* Your assignment:
Beginning with the first line of the data below, extract each line up to and including the one containing "Given: Open the three-dot more options menu". Copy them exactly and add nothing.
··· Material provided ···
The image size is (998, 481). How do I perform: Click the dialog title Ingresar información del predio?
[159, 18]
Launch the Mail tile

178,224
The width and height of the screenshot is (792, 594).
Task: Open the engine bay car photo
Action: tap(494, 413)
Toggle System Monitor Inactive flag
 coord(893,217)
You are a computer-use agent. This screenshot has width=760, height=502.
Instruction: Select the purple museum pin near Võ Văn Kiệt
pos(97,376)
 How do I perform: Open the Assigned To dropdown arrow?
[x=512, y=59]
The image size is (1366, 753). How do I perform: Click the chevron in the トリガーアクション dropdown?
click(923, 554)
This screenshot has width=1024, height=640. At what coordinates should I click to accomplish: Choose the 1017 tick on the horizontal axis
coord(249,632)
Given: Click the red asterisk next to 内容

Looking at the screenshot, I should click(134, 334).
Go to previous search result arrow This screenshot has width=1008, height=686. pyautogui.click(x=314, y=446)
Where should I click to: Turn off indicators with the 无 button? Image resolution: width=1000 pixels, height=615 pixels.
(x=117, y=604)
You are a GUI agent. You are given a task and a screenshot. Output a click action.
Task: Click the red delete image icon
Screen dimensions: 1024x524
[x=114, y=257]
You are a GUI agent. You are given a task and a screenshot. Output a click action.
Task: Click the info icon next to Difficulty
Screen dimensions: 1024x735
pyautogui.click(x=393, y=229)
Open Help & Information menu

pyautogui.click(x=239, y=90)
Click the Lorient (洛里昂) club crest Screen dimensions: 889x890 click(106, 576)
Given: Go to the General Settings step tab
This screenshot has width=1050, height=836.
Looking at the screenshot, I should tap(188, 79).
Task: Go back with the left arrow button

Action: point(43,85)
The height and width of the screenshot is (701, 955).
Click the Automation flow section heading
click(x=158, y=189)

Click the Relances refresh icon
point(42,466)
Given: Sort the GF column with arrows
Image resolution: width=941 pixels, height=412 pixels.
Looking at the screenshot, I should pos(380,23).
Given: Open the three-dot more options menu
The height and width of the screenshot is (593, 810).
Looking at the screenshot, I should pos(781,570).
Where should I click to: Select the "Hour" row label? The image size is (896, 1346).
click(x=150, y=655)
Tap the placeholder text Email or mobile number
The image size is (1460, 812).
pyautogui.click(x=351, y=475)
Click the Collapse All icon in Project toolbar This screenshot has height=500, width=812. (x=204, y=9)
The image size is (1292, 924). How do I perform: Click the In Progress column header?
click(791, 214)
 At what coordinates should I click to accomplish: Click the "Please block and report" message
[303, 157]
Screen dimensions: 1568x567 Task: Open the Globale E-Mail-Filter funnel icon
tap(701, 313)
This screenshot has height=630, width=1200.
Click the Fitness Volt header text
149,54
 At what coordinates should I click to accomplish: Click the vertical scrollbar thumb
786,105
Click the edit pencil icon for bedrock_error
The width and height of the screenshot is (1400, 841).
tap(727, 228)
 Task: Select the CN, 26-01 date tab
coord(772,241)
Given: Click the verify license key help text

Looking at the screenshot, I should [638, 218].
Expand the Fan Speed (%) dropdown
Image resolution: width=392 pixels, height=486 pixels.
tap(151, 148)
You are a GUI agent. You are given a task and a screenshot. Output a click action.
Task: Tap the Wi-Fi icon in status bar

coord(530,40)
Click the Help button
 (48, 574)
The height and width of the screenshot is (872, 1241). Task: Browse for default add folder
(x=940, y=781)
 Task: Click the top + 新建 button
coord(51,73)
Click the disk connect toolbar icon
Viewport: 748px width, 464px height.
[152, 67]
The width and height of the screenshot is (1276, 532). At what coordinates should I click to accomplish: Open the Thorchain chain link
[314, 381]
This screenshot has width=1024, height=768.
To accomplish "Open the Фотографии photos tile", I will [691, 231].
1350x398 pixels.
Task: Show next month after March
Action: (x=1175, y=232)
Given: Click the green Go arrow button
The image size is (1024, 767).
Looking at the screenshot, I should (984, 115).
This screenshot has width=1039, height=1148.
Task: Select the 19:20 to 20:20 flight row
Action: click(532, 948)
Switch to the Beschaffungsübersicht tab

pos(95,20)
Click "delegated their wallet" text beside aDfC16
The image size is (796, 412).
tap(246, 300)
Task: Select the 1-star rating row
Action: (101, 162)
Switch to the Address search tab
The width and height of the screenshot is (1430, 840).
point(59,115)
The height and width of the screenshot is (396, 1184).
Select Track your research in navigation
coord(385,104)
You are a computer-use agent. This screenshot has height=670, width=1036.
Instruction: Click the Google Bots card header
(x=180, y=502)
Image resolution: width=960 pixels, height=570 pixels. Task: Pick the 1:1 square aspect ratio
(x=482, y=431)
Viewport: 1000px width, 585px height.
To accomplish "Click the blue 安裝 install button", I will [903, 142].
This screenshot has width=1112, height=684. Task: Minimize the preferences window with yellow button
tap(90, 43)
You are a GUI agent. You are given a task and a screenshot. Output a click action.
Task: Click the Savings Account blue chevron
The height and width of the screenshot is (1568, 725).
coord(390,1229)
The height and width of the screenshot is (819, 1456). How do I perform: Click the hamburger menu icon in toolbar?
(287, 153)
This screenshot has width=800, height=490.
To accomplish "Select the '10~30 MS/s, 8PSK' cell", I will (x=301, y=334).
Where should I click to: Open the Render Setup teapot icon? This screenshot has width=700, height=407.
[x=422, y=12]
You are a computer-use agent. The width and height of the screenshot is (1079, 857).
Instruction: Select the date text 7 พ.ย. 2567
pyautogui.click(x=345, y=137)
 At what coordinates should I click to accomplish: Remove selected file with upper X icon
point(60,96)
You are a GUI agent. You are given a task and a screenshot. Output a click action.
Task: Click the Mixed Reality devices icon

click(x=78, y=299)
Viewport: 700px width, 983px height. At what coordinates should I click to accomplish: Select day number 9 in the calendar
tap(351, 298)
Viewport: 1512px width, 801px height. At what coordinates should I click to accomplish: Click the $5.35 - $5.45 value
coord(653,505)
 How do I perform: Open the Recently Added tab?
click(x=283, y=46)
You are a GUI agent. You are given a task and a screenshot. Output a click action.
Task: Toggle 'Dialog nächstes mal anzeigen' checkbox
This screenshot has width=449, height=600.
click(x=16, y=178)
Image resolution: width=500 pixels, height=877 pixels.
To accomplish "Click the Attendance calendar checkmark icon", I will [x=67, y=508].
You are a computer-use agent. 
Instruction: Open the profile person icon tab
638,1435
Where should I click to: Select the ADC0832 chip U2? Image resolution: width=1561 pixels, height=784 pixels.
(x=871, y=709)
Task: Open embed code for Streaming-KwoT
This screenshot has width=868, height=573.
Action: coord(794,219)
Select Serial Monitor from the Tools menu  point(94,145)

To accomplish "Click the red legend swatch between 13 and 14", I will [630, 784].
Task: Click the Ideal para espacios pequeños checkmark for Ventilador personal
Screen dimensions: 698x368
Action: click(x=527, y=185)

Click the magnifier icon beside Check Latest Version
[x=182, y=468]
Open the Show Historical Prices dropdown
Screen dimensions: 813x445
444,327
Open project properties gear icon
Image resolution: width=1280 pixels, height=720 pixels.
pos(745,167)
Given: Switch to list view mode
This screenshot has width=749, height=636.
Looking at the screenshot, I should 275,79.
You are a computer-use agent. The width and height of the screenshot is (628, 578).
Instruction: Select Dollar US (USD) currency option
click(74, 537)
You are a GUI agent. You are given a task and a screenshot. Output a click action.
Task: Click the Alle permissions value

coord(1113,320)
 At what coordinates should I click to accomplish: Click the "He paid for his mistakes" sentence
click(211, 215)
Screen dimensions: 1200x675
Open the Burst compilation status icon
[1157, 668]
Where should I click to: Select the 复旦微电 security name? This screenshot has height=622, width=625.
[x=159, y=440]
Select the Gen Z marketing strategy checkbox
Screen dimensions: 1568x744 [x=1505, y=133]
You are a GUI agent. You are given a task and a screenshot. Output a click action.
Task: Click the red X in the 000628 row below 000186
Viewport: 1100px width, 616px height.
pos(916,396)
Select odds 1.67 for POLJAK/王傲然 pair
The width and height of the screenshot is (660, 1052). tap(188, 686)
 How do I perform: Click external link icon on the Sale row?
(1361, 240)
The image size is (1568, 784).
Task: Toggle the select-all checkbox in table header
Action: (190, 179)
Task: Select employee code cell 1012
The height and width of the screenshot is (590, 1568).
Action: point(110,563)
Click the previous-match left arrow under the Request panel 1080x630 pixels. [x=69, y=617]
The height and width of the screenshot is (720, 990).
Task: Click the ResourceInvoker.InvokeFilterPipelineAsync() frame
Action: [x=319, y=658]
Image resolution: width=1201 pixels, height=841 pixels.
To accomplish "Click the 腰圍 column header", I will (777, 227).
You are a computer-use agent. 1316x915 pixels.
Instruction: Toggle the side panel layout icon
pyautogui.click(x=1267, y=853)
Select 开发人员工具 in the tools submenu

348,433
···
* Exercise answer:
The image size is (998, 481). How do I perform: Click the dialog title Ingresar información del predio?
[159, 18]
Launch the Mail tile

178,224
The width and height of the screenshot is (792, 594).
Task: Open the engine bay car photo
Action: tap(494, 413)
Toggle System Monitor Inactive flag
 coord(893,217)
You are a computer-use agent. This screenshot has width=760, height=502.
Instruction: Select the purple museum pin near Võ Văn Kiệt
pos(97,376)
 How do I perform: Open the Assigned To dropdown arrow?
[x=512, y=59]
The image size is (1366, 753). How do I perform: Click the chevron in the トリガーアクション dropdown?
click(923, 554)
This screenshot has width=1024, height=640. At what coordinates should I click to accomplish: Choose the 1017 tick on the horizontal axis
coord(249,632)
Given: Click the red asterisk next to 内容

Looking at the screenshot, I should click(134, 334).
Go to previous search result arrow This screenshot has width=1008, height=686. pyautogui.click(x=314, y=446)
Where should I click to: Turn off indicators with the 无 button? Image resolution: width=1000 pixels, height=615 pixels.
(x=117, y=604)
You are a GUI agent. You are given a task and a screenshot. Output a click action.
Task: Click the red delete image icon
Screen dimensions: 1024x524
[x=114, y=257]
You are a GUI agent. You are given a task and a screenshot. Output a click action.
Task: Click the info icon next to Difficulty
Screen dimensions: 1024x735
pyautogui.click(x=393, y=229)
Open Help & Information menu

pyautogui.click(x=239, y=90)
Click the Lorient (洛里昂) club crest Screen dimensions: 889x890 click(106, 576)
Given: Go to the General Settings step tab
This screenshot has width=1050, height=836.
Looking at the screenshot, I should tap(188, 79).
Task: Go back with the left arrow button

Action: point(43,85)
The height and width of the screenshot is (701, 955).
Click the Automation flow section heading
click(x=158, y=189)

Click the Relances refresh icon
point(42,466)
Given: Sort the GF column with arrows
Image resolution: width=941 pixels, height=412 pixels.
Looking at the screenshot, I should pos(380,23).
Given: Open the three-dot more options menu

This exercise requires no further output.